## What is needed
The response must consist of every record, restated word for word.

## Excerpted data

◆ ◆ ◆

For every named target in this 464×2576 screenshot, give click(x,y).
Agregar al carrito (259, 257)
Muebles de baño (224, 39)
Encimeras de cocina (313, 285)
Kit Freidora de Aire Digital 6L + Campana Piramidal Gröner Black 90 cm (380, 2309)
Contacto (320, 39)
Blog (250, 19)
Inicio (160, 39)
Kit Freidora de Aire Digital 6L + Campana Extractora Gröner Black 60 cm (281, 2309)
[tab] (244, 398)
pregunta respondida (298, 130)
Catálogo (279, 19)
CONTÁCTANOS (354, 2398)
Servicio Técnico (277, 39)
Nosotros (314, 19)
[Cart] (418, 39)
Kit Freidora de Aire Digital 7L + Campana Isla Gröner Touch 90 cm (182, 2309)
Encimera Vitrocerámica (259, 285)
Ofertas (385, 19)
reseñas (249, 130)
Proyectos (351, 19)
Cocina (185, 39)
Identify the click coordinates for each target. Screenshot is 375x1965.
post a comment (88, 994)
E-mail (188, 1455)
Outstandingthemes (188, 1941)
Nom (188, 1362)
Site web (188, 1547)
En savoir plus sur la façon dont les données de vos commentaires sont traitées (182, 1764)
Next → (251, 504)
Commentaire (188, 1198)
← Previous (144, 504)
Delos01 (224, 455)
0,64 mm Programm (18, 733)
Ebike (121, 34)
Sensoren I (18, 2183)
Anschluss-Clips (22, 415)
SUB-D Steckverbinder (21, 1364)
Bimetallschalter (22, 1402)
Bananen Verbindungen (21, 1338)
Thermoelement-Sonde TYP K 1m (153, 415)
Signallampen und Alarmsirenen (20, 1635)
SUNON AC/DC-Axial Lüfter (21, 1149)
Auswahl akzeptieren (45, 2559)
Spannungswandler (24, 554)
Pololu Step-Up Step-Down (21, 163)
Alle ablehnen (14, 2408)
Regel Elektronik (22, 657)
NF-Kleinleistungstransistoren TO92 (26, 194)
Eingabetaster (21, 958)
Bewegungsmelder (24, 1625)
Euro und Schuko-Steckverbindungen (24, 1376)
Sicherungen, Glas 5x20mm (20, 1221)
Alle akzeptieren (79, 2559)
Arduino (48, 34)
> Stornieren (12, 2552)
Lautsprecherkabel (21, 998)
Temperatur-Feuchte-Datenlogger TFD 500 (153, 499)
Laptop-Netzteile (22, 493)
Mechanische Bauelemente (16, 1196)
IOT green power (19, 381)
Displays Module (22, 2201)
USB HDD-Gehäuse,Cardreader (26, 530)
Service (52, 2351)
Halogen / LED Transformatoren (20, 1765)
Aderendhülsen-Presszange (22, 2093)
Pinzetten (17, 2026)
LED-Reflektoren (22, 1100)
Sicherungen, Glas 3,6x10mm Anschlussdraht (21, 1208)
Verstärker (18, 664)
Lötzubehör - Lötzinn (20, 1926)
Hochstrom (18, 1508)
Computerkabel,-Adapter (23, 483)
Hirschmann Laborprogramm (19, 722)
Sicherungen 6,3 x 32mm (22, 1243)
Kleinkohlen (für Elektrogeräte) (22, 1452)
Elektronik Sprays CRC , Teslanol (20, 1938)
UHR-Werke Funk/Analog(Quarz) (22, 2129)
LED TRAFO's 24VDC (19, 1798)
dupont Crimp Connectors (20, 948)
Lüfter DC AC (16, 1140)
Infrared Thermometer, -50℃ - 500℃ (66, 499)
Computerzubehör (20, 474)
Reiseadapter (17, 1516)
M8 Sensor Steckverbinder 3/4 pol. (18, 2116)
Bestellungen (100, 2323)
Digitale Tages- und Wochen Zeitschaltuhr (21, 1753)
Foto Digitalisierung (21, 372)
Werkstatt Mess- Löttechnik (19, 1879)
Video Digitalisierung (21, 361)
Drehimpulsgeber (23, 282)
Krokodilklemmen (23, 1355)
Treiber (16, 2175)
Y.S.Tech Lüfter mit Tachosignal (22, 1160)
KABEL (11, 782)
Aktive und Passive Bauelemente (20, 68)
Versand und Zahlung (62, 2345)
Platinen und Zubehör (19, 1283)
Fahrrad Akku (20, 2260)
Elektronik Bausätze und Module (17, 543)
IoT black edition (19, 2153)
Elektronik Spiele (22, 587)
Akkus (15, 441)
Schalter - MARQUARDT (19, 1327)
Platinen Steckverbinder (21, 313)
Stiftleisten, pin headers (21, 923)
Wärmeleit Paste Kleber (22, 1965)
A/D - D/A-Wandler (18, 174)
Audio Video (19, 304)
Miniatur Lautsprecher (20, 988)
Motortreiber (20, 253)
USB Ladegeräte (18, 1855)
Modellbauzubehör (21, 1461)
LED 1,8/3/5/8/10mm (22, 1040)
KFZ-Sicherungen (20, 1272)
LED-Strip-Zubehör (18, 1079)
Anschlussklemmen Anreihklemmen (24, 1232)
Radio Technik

◆ ◆ ◆

## Written response
For every named target in this 464×2576 screenshot, give click(x,y).
Agregar al carrito (259, 257)
Muebles de baño (224, 39)
Encimeras de cocina (313, 285)
Kit Freidora de Aire Digital 6L + Campana Piramidal Gröner Black 90 cm (380, 2309)
Contacto (320, 39)
Blog (250, 19)
Inicio (160, 39)
Kit Freidora de Aire Digital 6L + Campana Extractora Gröner Black 60 cm (281, 2309)
[tab] (244, 398)
pregunta respondida (298, 130)
Catálogo (279, 19)
CONTÁCTANOS (354, 2398)
Servicio Técnico (277, 39)
Nosotros (314, 19)
[Cart] (418, 39)
Kit Freidora de Aire Digital 7L + Campana Isla Gröner Touch 90 cm (182, 2309)
Encimera Vitrocerámica (259, 285)
Ofertas (385, 19)
reseñas (249, 130)
Proyectos (351, 19)
Cocina (185, 39)
Identify the click coordinates for each target. Screenshot is 375x1965.
post a comment (88, 994)
E-mail (188, 1455)
Outstandingthemes (188, 1941)
Nom (188, 1362)
Site web (188, 1547)
En savoir plus sur la façon dont les données de vos commentaires sont traitées (182, 1764)
Next → (251, 504)
Commentaire (188, 1198)
← Previous (144, 504)
Delos01 (224, 455)
0,64 mm Programm (18, 733)
Ebike (121, 34)
Sensoren I (18, 2183)
Anschluss-Clips (22, 415)
SUB-D Steckverbinder (21, 1364)
Bimetallschalter (22, 1402)
Bananen Verbindungen (21, 1338)
Thermoelement-Sonde TYP K 1m (153, 415)
Signallampen und Alarmsirenen (20, 1635)
SUNON AC/DC-Axial Lüfter (21, 1149)
Auswahl akzeptieren (45, 2559)
Spannungswandler (24, 554)
Pololu Step-Up Step-Down (21, 163)
Alle ablehnen (14, 2408)
Regel Elektronik (22, 657)
NF-Kleinleistungstransistoren TO92 (26, 194)
Eingabetaster (21, 958)
Bewegungsmelder (24, 1625)
Euro und Schuko-Steckverbindungen (24, 1376)
Sicherungen, Glas 5x20mm (20, 1221)
Alle akzeptieren (79, 2559)
Arduino (48, 34)
> Stornieren (12, 2552)
Lautsprecherkabel (21, 998)
Temperatur-Feuchte-Datenlogger TFD 500 (153, 499)
Laptop-Netzteile (22, 493)
Mechanische Bauelemente (16, 1196)
IOT green power (19, 381)
Displays Module (22, 2201)
USB HDD-Gehäuse,Cardreader (26, 530)
Service (52, 2351)
Halogen / LED Transformatoren (20, 1765)
Aderendhülsen-Presszange (22, 2093)
Pinzetten (17, 2026)
LED-Reflektoren (22, 1100)
Sicherungen, Glas 3,6x10mm Anschlussdraht (21, 1208)
Verstärker (18, 664)
Lötzubehör - Lötzinn (20, 1926)
Hochstrom (18, 1508)
Computerkabel,-Adapter (23, 483)
Hirschmann Laborprogramm (19, 722)
Sicherungen 6,3 x 32mm (22, 1243)
Kleinkohlen (für Elektrogeräte) (22, 1452)
Elektronik Sprays CRC , Teslanol (20, 1938)
UHR-Werke Funk/Analog(Quarz) (22, 2129)
LED TRAFO's 24VDC (19, 1798)
dupont Crimp Connectors (20, 948)
Lüfter DC AC (16, 1140)
Infrared Thermometer, -50℃ - 500℃ (66, 499)
Computerzubehör (20, 474)
Reiseadapter (17, 1516)
M8 Sensor Steckverbinder 3/4 pol. (18, 2116)
Bestellungen (100, 2323)
Digitale Tages- und Wochen Zeitschaltuhr (21, 1753)
Foto Digitalisierung (21, 372)
Werkstatt Mess- Löttechnik (19, 1879)
Video Digitalisierung (21, 361)
Drehimpulsgeber (23, 282)
Krokodilklemmen (23, 1355)
Treiber (16, 2175)
Y.S.Tech Lüfter mit Tachosignal (22, 1160)
KABEL (11, 782)
Aktive und Passive Bauelemente (20, 68)
Versand und Zahlung (62, 2345)
Platinen und Zubehör (19, 1283)
Fahrrad Akku (20, 2260)
Elektronik Bausätze und Module (17, 543)
IoT black edition (19, 2153)
Elektronik Spiele (22, 587)
Akkus (15, 441)
Schalter - MARQUARDT (19, 1327)
Platinen Steckverbinder (21, 313)
Stiftleisten, pin headers (21, 923)
Wärmeleit Paste Kleber (22, 1965)
A/D - D/A-Wandler (18, 174)
Audio Video (19, 304)
Miniatur Lautsprecher (20, 988)
Motortreiber (20, 253)
USB Ladegeräte (18, 1855)
Modellbauzubehör (21, 1461)
LED 1,8/3/5/8/10mm (22, 1040)
KFZ-Sicherungen (20, 1272)
LED-Strip-Zubehör (18, 1079)
Anschlussklemmen Anreihklemmen (24, 1232)
Radio Technik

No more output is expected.